KYIV REDOUBLES EFFORTS TOWARD ECCLESIASTICAL INDEPENDENCE FROM MOSCOW.
Publication: Monitor Volume: 7 Issue: 7
Ukraine’s political independence from Russia has yet to be reflected in the ecclesiastical sphere, where the Russian Orthodox Church-Moscow Patriarchate continues holding sway over a majority of Ukraine’s believers. Historically identified with Russian state expansionism, and–in that same tradition–supportive of the Soviet atheist state’s expansion, the Moscow Patriarchate holds fast to a patrimonial-territorial concept, which defines the lands of the former Soviet Union as parts of a single “canonical space of the Russian Orthodox Church” and claims exclusive jurisdiction over the Orthodox Churches there. While rooted in the Orthodox church tradition, the concept of a “canonical space” coterminous with the former Soviet Union is being used today as an ecclesiastical equivalent to the political vision of a Moscow-dominated, “integrated CIS space,” entertained by Russian state officials.
The Moscow Patriarchate’s policy has splintered Ukraine’s Orthodox clergy and flock, which are currently divided into three rival churches. The largest of them, led by Patriarch Vladimir (Volodymyr Sabodan) accepts subordination to the Moscow Patriarchate and tends to be lukewarm about Ukraine’s political independence and cultural distinctiveness. The second largest, led by Patriarch Filaret (Denisenko), stems from that part of the clergy which seceded from the Russian Orthodox Church in 1991-92 as a corollary of Ukraine’s state independence. It functions to all intents and purposes as an autocephalous church and supports Ukraine’s political and cultural rebirth. The Moscow Patriarchate has reacted by casting its anathema upon Filaret and other prelates of that church and officially classifying the Kyiv Patriarchate as an “assemblage of schismatics,” ruling out any contact with it. The smallest of the three is titled the Ukrainian Autocephalous Orthodox Church and has a long record of anti-Soviet resistance underground and abroad.

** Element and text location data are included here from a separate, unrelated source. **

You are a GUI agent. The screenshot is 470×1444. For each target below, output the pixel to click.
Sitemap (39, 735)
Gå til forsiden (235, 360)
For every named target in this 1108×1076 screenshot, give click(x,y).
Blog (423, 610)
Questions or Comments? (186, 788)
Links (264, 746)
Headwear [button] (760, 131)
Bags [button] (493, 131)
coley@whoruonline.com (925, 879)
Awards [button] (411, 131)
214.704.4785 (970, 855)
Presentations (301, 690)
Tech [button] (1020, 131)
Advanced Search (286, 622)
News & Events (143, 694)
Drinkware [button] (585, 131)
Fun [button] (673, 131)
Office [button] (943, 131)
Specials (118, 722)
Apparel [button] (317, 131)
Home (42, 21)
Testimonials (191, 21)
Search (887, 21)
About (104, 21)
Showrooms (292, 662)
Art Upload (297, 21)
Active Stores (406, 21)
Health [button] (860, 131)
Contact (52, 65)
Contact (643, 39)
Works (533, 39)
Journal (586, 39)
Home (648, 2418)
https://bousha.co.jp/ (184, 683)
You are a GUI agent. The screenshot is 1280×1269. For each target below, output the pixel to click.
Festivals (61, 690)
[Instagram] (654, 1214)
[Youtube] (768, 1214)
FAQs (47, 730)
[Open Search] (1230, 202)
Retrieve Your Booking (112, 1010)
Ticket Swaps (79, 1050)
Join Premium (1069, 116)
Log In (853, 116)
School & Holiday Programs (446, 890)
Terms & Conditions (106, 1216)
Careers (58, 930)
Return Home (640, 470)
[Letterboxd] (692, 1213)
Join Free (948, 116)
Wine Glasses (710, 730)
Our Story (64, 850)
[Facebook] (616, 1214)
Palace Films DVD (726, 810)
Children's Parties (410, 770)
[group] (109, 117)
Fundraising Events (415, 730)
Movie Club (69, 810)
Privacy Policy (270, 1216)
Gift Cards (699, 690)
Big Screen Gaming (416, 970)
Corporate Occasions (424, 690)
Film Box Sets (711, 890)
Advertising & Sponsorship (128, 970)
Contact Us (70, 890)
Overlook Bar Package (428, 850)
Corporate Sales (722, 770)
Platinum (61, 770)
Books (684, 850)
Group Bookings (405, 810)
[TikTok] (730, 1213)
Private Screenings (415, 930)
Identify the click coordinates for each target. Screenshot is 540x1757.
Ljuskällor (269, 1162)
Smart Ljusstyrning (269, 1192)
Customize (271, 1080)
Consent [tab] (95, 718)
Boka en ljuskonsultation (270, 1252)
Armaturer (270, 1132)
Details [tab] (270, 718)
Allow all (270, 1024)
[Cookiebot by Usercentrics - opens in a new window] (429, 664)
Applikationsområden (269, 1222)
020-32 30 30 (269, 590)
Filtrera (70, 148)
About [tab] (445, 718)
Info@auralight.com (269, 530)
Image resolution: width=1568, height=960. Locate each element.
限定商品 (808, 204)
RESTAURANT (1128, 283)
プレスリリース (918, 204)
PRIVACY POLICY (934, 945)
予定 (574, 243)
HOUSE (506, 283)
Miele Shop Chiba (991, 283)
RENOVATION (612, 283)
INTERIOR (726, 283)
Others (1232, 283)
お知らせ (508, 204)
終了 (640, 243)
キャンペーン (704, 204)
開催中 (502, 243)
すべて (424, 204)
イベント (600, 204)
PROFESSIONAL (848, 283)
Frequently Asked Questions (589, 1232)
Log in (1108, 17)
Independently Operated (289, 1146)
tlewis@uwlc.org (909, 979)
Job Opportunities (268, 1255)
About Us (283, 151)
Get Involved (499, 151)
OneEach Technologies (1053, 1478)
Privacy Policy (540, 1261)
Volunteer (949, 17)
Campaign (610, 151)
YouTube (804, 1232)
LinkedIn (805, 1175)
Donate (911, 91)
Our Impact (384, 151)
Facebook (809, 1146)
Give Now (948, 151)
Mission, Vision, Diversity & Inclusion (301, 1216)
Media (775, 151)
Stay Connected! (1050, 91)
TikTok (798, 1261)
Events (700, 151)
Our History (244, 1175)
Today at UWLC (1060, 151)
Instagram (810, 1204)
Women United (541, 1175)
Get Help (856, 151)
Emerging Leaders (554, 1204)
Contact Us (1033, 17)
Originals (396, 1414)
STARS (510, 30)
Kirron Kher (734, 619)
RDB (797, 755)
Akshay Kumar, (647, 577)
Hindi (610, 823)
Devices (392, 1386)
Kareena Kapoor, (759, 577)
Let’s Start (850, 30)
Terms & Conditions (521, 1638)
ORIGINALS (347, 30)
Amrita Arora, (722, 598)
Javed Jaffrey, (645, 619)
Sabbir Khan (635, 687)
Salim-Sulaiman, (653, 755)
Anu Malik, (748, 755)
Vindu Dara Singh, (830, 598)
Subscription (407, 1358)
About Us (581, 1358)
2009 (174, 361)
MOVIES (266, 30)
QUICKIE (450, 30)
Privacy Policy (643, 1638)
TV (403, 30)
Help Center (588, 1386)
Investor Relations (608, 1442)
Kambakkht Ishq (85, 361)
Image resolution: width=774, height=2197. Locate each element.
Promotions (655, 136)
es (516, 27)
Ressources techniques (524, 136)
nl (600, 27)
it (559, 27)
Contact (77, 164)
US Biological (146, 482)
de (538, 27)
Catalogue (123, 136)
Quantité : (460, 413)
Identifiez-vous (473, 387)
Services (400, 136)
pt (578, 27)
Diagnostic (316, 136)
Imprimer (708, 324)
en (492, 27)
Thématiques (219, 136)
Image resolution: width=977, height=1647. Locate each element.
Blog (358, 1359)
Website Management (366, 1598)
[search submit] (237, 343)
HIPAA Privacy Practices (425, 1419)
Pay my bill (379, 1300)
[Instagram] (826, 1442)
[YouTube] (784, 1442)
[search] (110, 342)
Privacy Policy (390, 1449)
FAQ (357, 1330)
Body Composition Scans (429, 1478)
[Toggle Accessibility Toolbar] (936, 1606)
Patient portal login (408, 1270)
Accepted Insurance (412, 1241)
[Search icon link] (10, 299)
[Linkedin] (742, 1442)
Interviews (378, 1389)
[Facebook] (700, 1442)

The Kyiv Patriarchate and the Autocephalous Church currently seek to unite into an Orthodox Church of Ukraine fully independent of Moscow and in canonical association with the Ecumenical Patriarchate in Constantinople. Ukraine’s presidency and government are encouraging this aspiration in a cautious way, designed to avoid an exacerbation of strife with the pro-Moscow church. A sizeable part of the Verkhovna Rada actively supports the aspiration toward ecclesiastical independence from the Russian Church. Orthodox laymen among those parliamentary deputies have recently joined the talks between the Kyiv and Constantinople patriarchates toward that goal (see below).
On January 9 in Kyiv, a Synod of the Ukrainian Orthodox Church-Kyiv Patriarchate appealed to the believers of all three Orthodox churches in Ukraine, to the Ukrainian state, and to the Patriarch Bartolomeos of Constantinople to achieve during the course of this year the goal of a unified, independent Ukrainian Orthodox Church. The appeal to three churches’ clergy and believers suggests that the differences with the Moscow-affiliated church in Ukraine can be settled with due patience through an “evolutionary process.” The implication is that the other two churches ought to proceed with their unification under the Constantinople Patriarchate’s auspices at this time, instead of holding that aspiration hostage to a highly problematic consent from the Russian Church and its branch in Ukraine. The appeal to the state leadership contains expressions of support by the Kyiv Patriarchate for nation-building efforts in Ukraine and the rebirth of its language and culture.
The message to Patriarch Bartolomeos invites him to visit Ukraine this coming May and lend an impetus to the effort toward ecclesiastical unification under the aegis of the Constantinople Patriarchate. The document expresses gratitude to Bartolomeos for supporting the view that the incorporation of the Ukrainian Orthodox Church into the Russian Church lacked validity from its outset in 1686. In that year, the Kyiv Metropolitanate was forcibly separated from the Constantinople Patriarchate to be placed under the Moscow Patriarchate. The Kyiv Synod further stated in its appeal that “the rule of a foreign, atheist and totalitarian state over Ukraine” served to perpetuate that state of affairs, which is high time to rectify.
Last month in Constantinople, a delegation of the Verkhovna Rada handed to Bartolomeos an invitation–signed by 240 of 450 deputies–to visit Kyiv at his earliest convenience. The Patriarch has standing invitations from President Leonid Kuchma and the government of Viktor Yushchenko (UNIAN, January 9; Den, December 26, 2000, January 3; see the Monitor, November 2, 2000; Fortnight in Review, November 3, 2000).